Y la solución, que siempre estuvo ahí pero nunca nadie puso sobre la mesa, empieza a emerger: colegiarse. Falta un tiempo, pero el momento en que la homologación de las agencias dentro de un marco regulatorio que dirá quién y quién no es una agencia de publicidad, está cerca.
“Hoy tenemos detectadas 80 ‘agencias de publicidad’ que aparecen en los medios como tales, pero que no pertenecen a la asociación –dice Olivera–. Eso significa menos talento, menos calidad y más problemas para los anunciantes. Sabemos que la publicidad es la marca, no es la publicidad de la marca. Si el talento emigra a otras actividades, si la calidad no se cuida colegiadamente, si no se certifica quién puede y quién no ejercer fidedignamente la actividad. La homologación que proponemos será gradual, y tendrá que ver con la estructura del servicio de cada organización y no con su pertenencia o no a la asociación. Habrá agencias homologadas que serán no-socias, y las habrá al revés. Pero terminará con la noción de que hay mejores y peores agencias.
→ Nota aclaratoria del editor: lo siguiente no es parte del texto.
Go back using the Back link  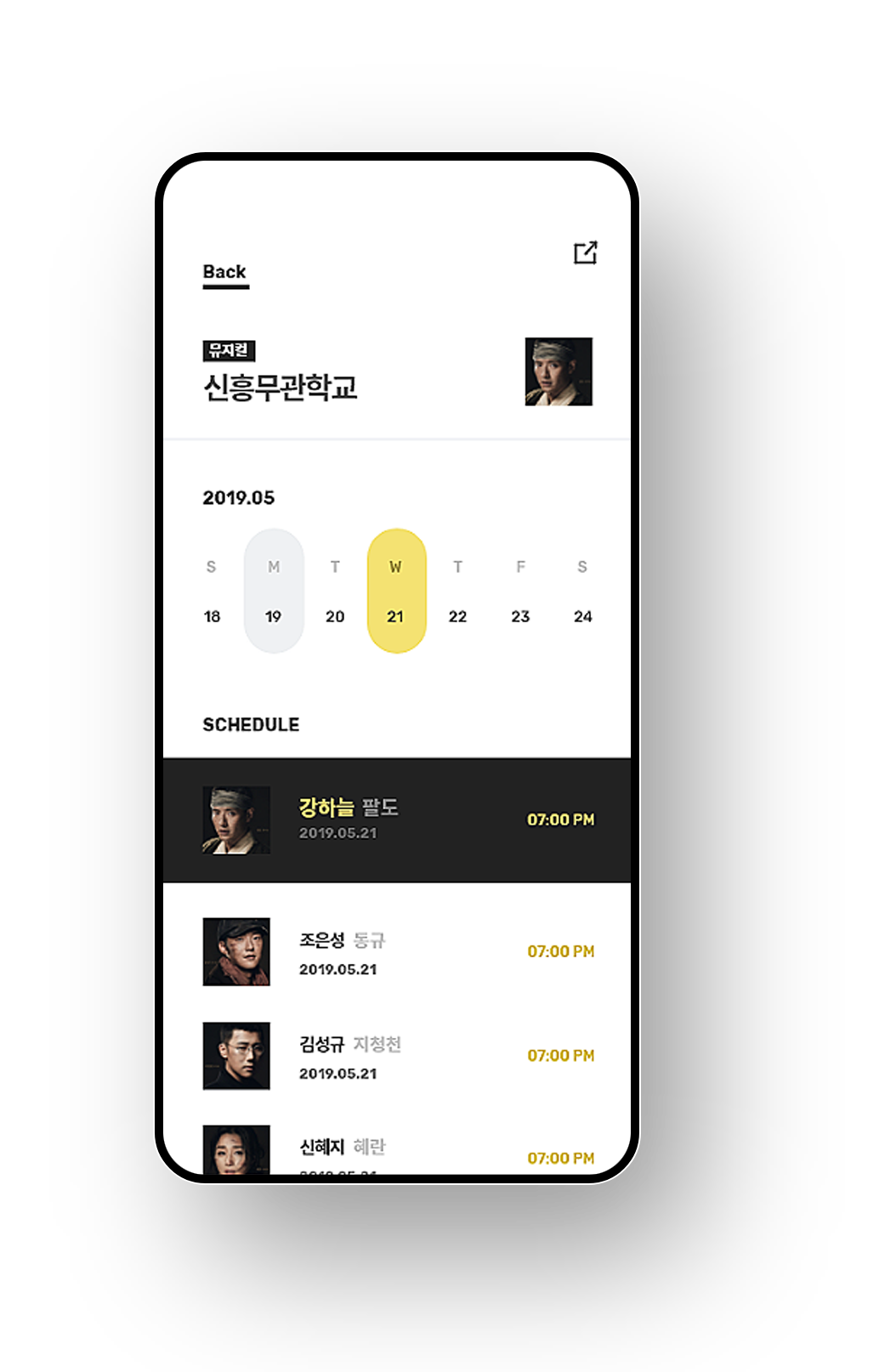(224, 272)
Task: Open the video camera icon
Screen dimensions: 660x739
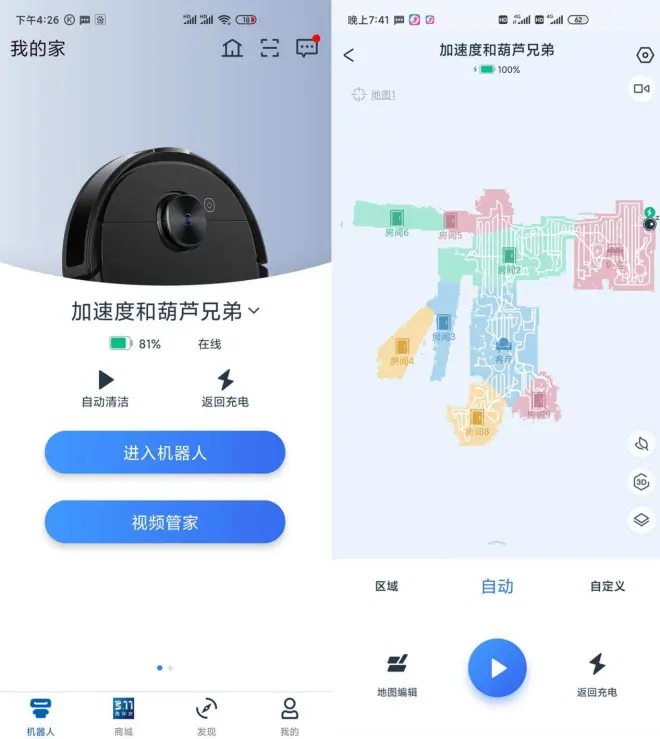Action: point(641,89)
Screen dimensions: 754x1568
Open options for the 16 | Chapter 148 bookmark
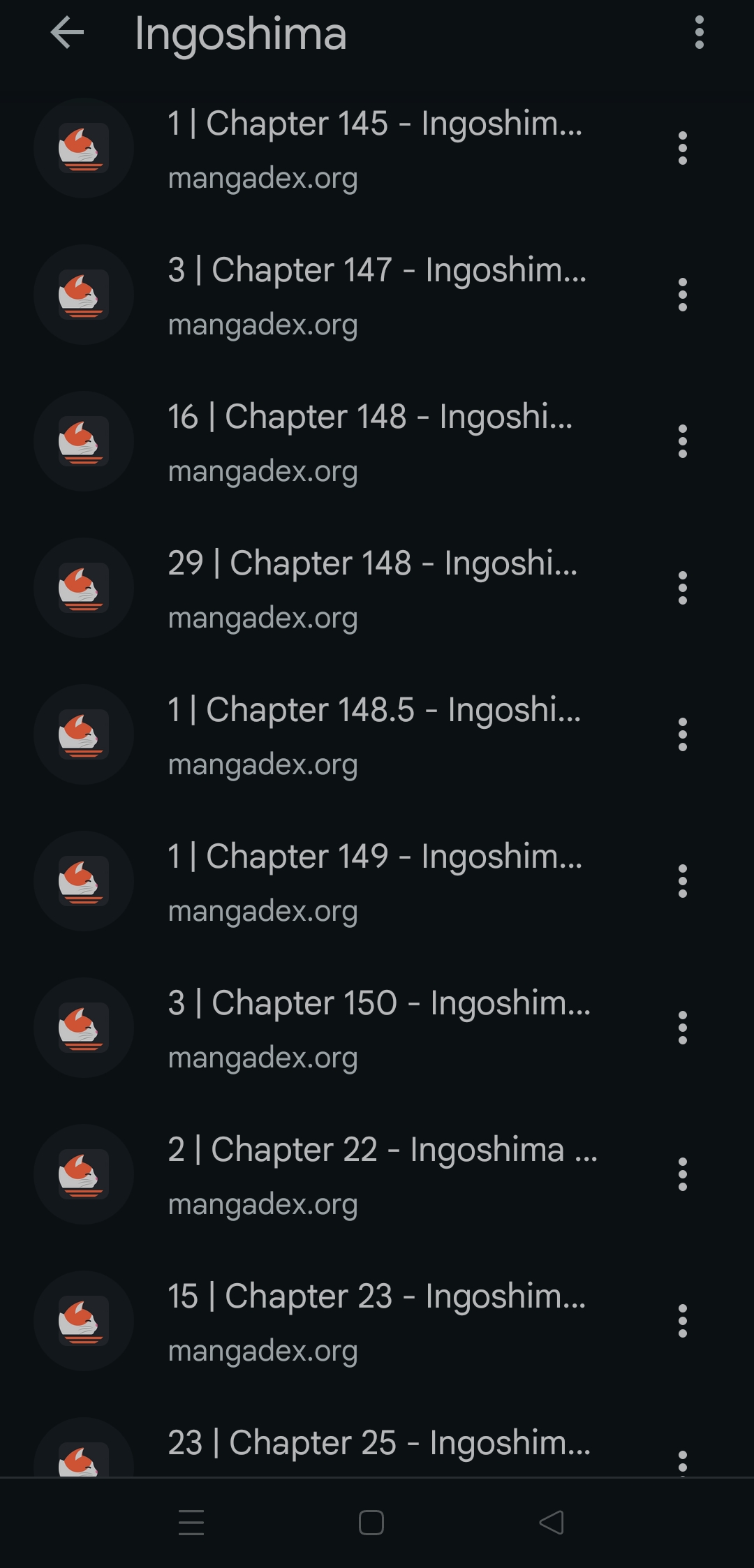pos(683,441)
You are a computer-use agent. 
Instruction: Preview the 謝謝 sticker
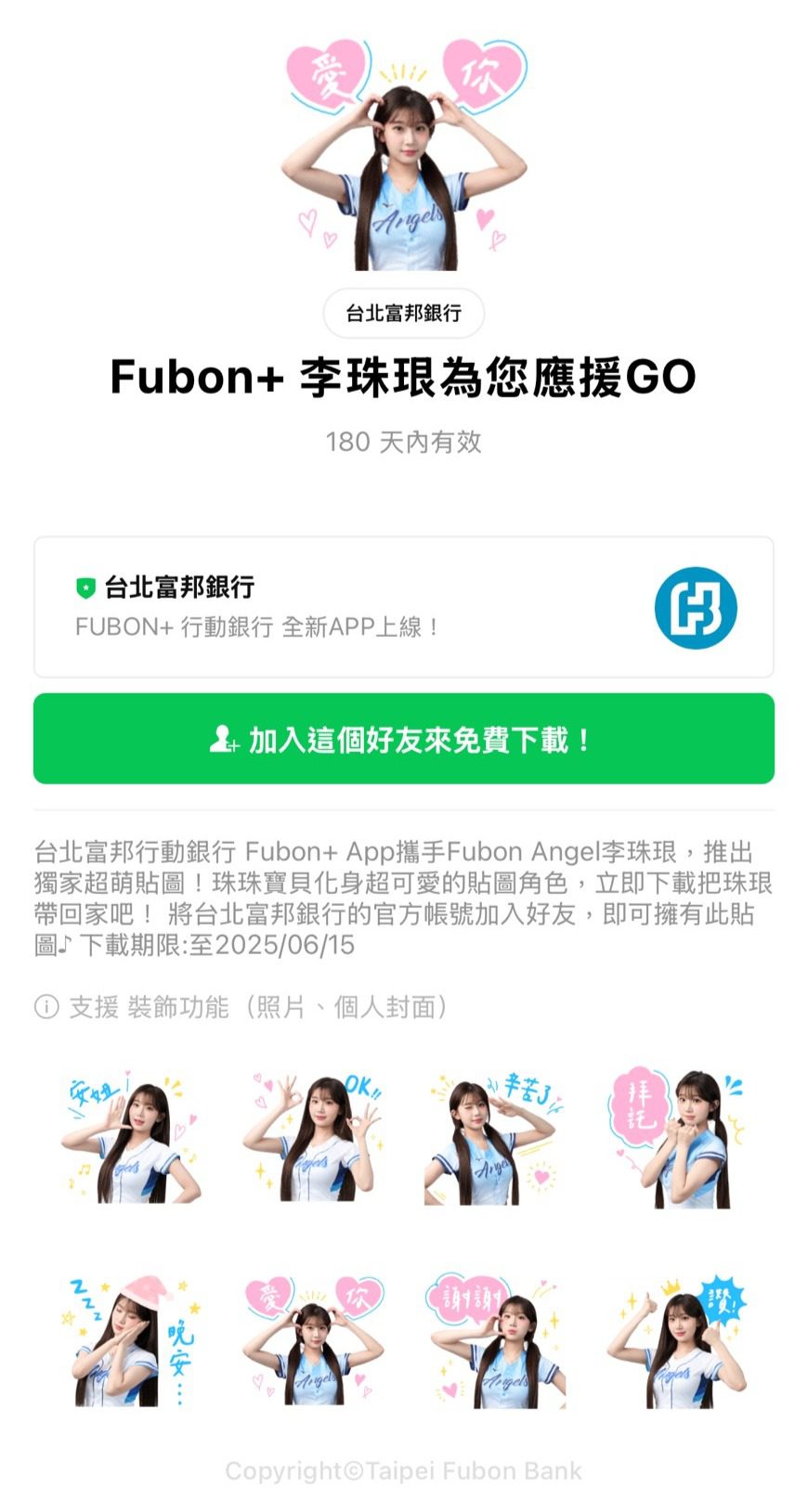pyautogui.click(x=494, y=1341)
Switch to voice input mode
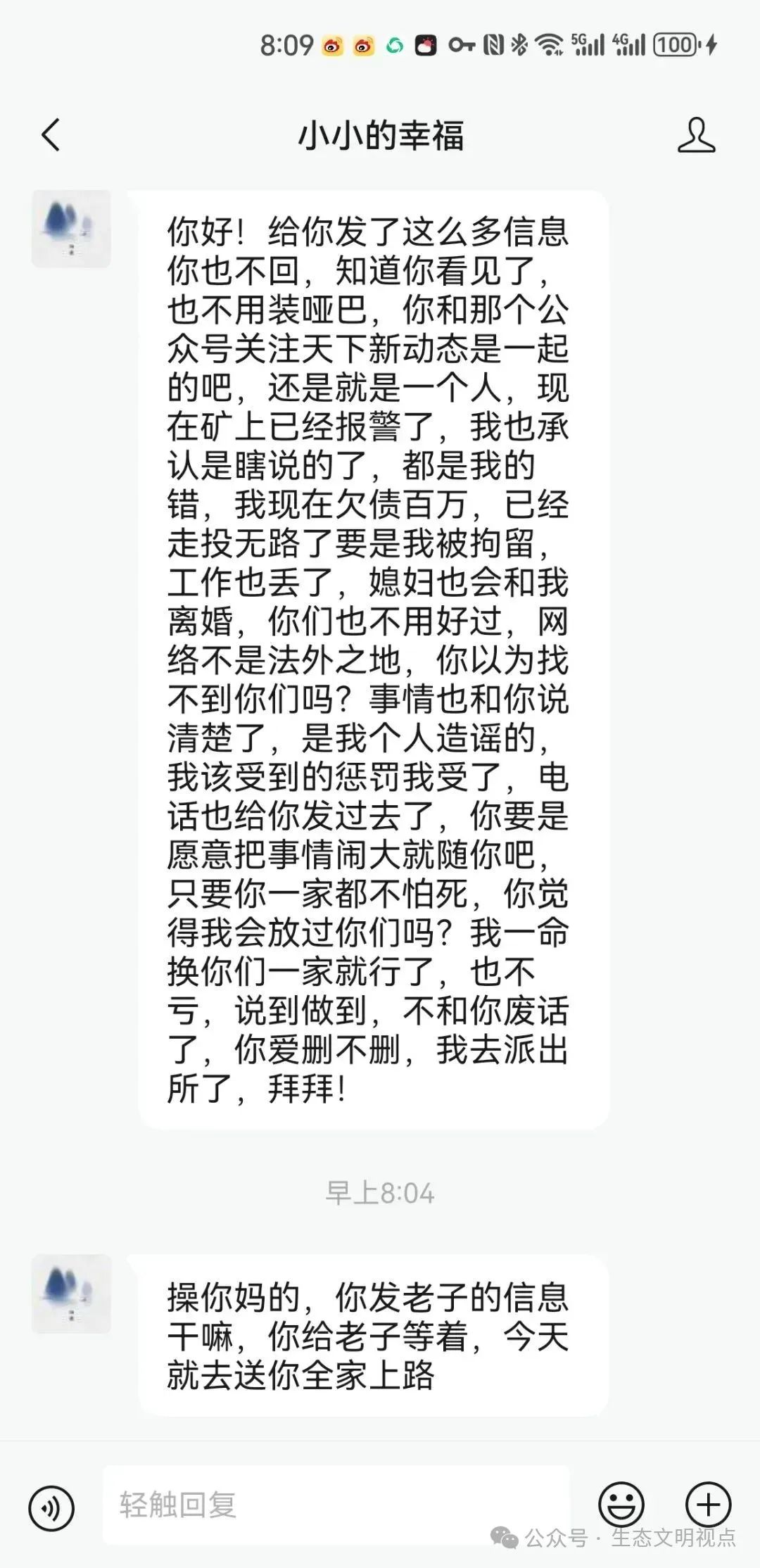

Una empresa será una agencia o no lo será, punto”.
“¿Un proceso gradual? –se pregunta un miembro del directorio de la AAP, quien pidió no ser identificado para no ser señalado por violar el secreto de las actuaciones de ese cuerpo–. No será gradual nada, será darwiniano, y si se puede, salvaje. No hay tiempo, no hay margen, no hay oxígeno. Se acabó”.